At the time we invaded Iraq, military professionals advised going in with a larger force than we did. Our failure to heed that advice, along with all of the other famous blunders, all of which were well known when undertaken and all of whose outcomes were predicted, have led us to the position we are now in.

It may, in fact, be simply and absolutely too late to achieve anything resembling a good outcome in Iraq. By a "good outcome", I mean one that leaves the Iraqi people in a position better than the one they were in before we invaded. Seeing as that position included being subject to Saddam Hussein, that is quite a statement to make. Nevertheless, I stand by it.

If it is actually not too late to do so, achieving a good outcome will require putting, by my guess, something like 400,000 - 500,000 pairs of boots on the ground. Nothing good will happen until a basic level of security is achieved, and from what I can tell we need about three times the number of folks we have there now to make that happen.

I have, personally, and in spite of my absolute disagreement with the decision to invade, been a well-documented advocate of doing exactly that, because that is what will take to make a good outcome happen. Not because it will make the US more secure, because as far as I can tell it will not make us one iota more, or less, secure. I advocate it because we've made the lives of Iraqis a living hell, and we owe it to them to make that better.

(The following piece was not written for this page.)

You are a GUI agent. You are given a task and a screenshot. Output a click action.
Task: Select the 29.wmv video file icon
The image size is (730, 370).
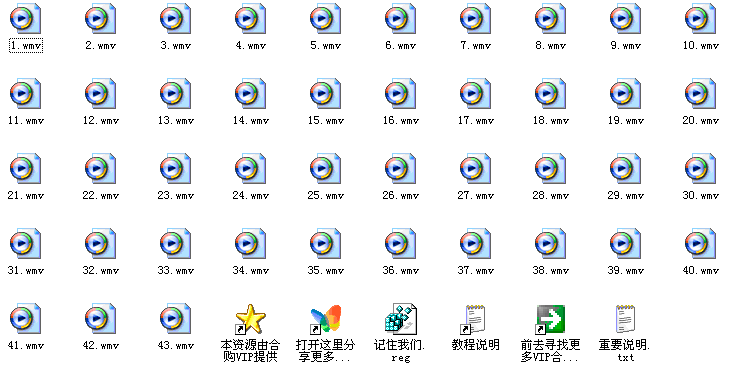(x=625, y=169)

I don't hear any conservatives, anywhere, calling for anything like that level of commitment. So, I don't take conservatives seriously when they criticize folks who call for a withdrawal.

Iraq is FUBAR. It's a travesty. It's a blunder of generational, world-historical proportions. The prosecution of the war has been an uninterrupted parade of clownish incompetence, beginning with it's inception.

Your anonymous interlocutor is correct when he says that a Democratic majority will probably mean we will leave Iraq. In fact, a Republican majority will probably mean we will leave Iraq. If not this year, next year. If not next year, than the year after that.

That is because, by far, most Americans are well and truly sick of it. Sick of the death. Sick of the lies and misinformation. Sick of the baldly false platitudes that issue, daily, from the mouths of the President and those around him. Sick and tired of the whole thing.

The blame for that lies with those who conceived this war, who advocated for it, and who prosecuted it so badly and with such irresponsibility and disregard.

That's the reality as I see it. I'm not sure where that puts me in the spectrum from "blue" to "red". I am quite confident it puts me solidly in the mainstream of American popular opinion at this point in time.